The second sentence above unambiguously states that cutprefix returns 'an unchanged *copy*', but the example contradicts that and shows that 'self' may be returned and not a copy. I think it should be reworded to explicitly allow the optimization of returning self.
My versions of these (plain old functions) return self if unchanged, and are explicitly documented as doing so.
This has the concrete advantage that one can test for nonremoval if the suffix with "is", which is very fast, instead of == which may not be.
So one writes (assuming methods):
prefix = cutsuffix(s, 'abc') if prefix is s: ... no change else: ... definitely changed, s != prefix also
I am explicitly in favour of returning self if unchanged.
Why be so prescriptive? The semantics of these functions should be about what the resulting string contains. Leave it to implementors to decide when it is OK to return self or not.
The only reason I can think of is to enable the test above: did a suffix/prefix removal take place? That seems like a useful thing. I think if we don't specify the behavior one way or the other, people are going to rely on Cpython's behavior here, consciously or not.

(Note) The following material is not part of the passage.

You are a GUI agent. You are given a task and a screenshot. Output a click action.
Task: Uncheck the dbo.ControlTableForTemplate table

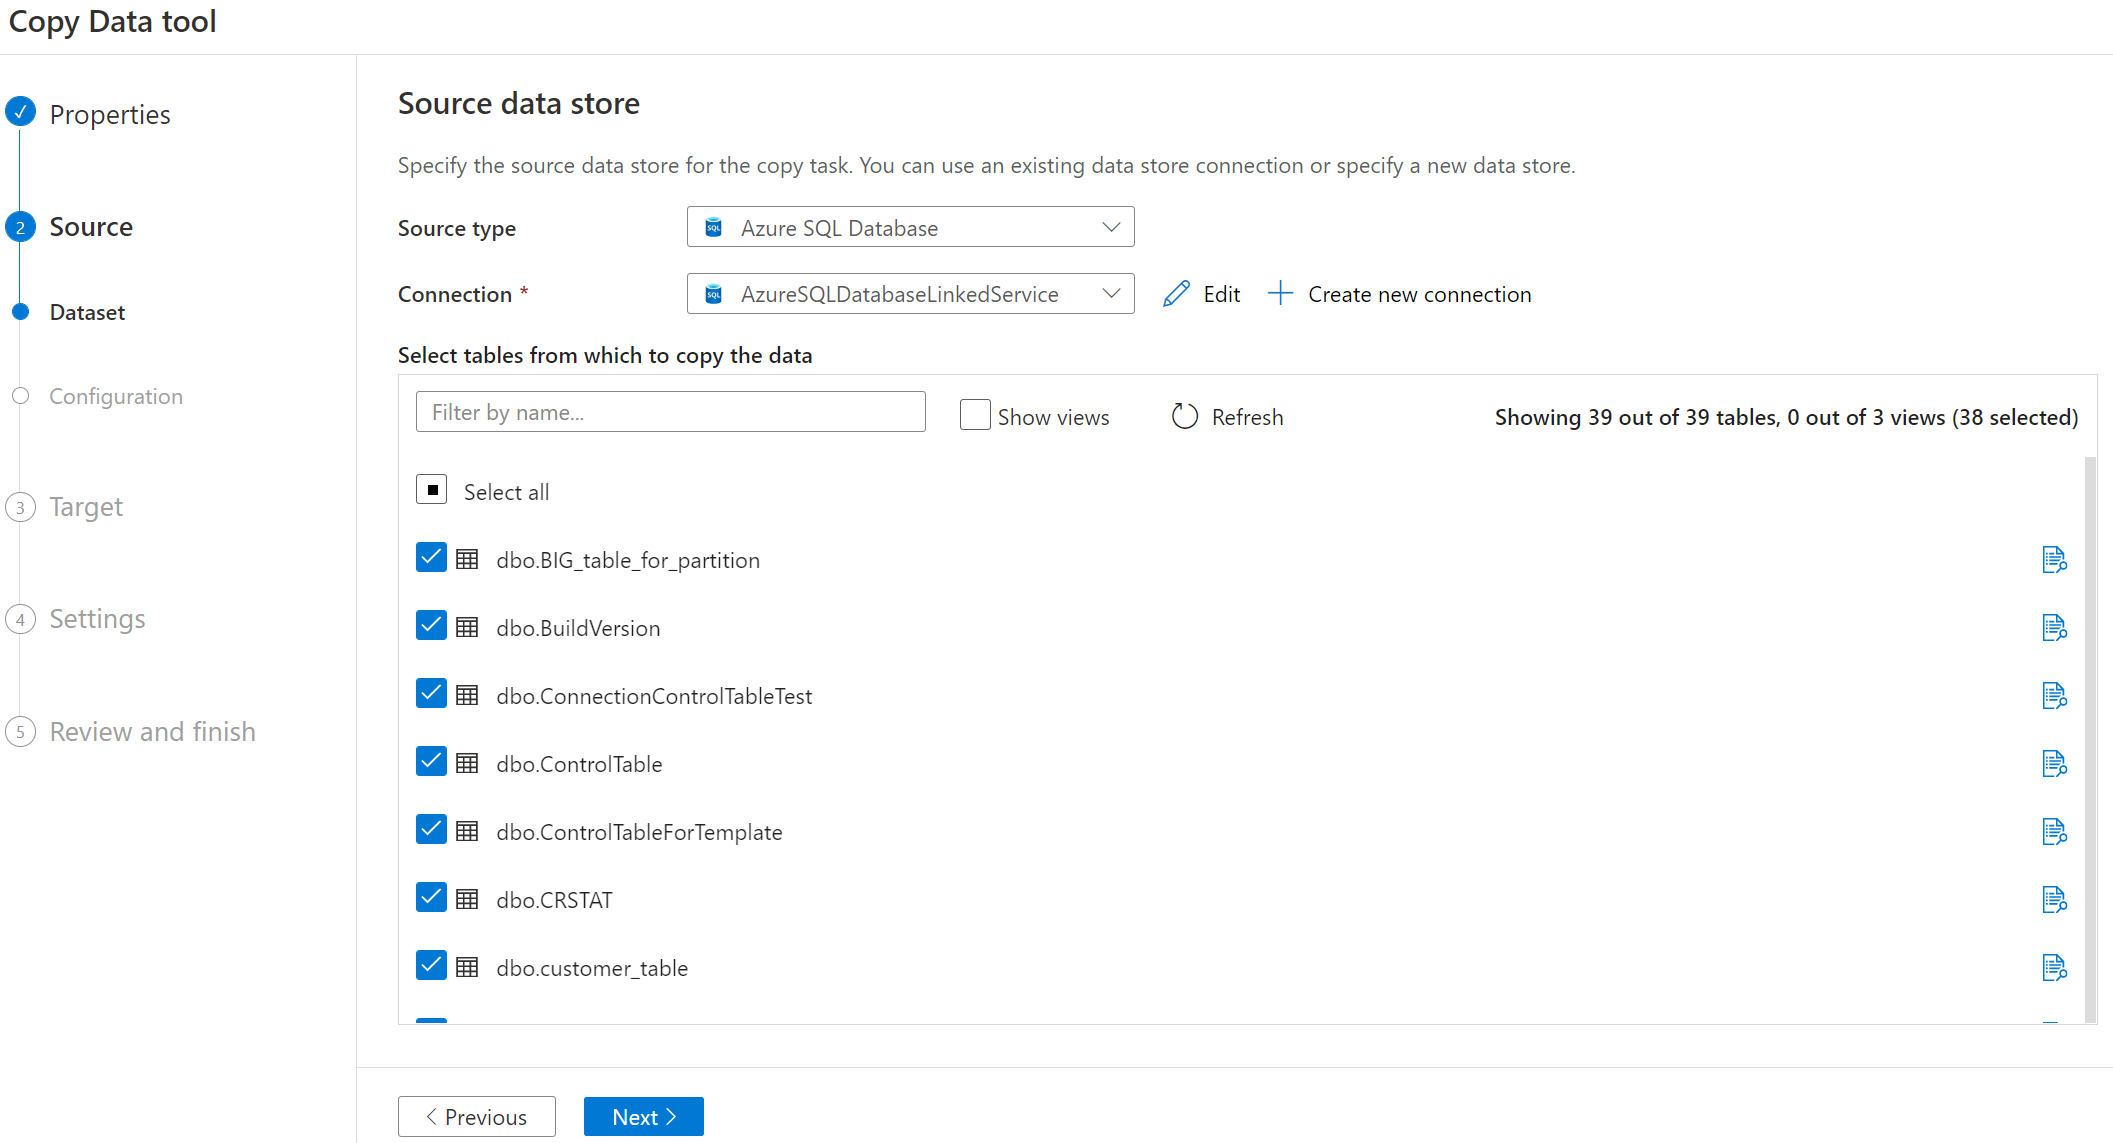(432, 831)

Is there some python implementation that would have a problem with the "is" test, if we were being this prescriptive? Honest question.

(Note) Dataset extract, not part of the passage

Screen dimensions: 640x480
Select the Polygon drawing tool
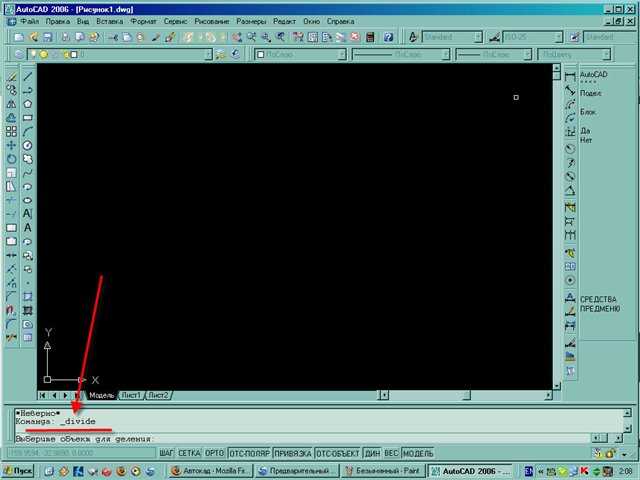coord(28,103)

Of course this would open the question of what to do if the suffix is the empty string. But since "'foo'.startswith('')" is True, maybe we'd have to return a copy in that case. It would be odd to have "s.startswith('')" be true, but "s.cutprefix('') is s" also be True. Or, since there's already talk in the PEP about what happens if the prefix/suffix is the empty string, and if we adopt the "is" behavior we'd add more details there. Like "if the result is the same object as self, it means either the suffix is the empty string, or self didn't start with the suffix".
Eric
*If* no python implementation would have a problem with the "is" test (and from a position of total ignorance I would guess that this is the case :-)), then it would be a useful feature and it is easier to define it now than try to force conformance later. I have no problem with 's.startswith("") == True and s.cutprefix("") is s'. YMMV.

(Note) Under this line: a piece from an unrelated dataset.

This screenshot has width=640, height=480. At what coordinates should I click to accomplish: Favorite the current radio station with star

Why take on that "*If*" conditional? We're constantly telling people not to compare strings with "is". So why define how "is" will behave in this PEP? It's the implementation's decision whether to return a new immutable object with the same value, or the same object. As Steven points out elsewhere in this thread, Python's builtins' behavior differ, across methods and versions, in this regard. I certainly didn't know that, and it was probably news to you as well. So why do we need to nail it down for suffixes and prefixes? There will be no conformance to force later, because if the value doesn't change, then it doesn't matter whether it's a new string or the same string. --Ned.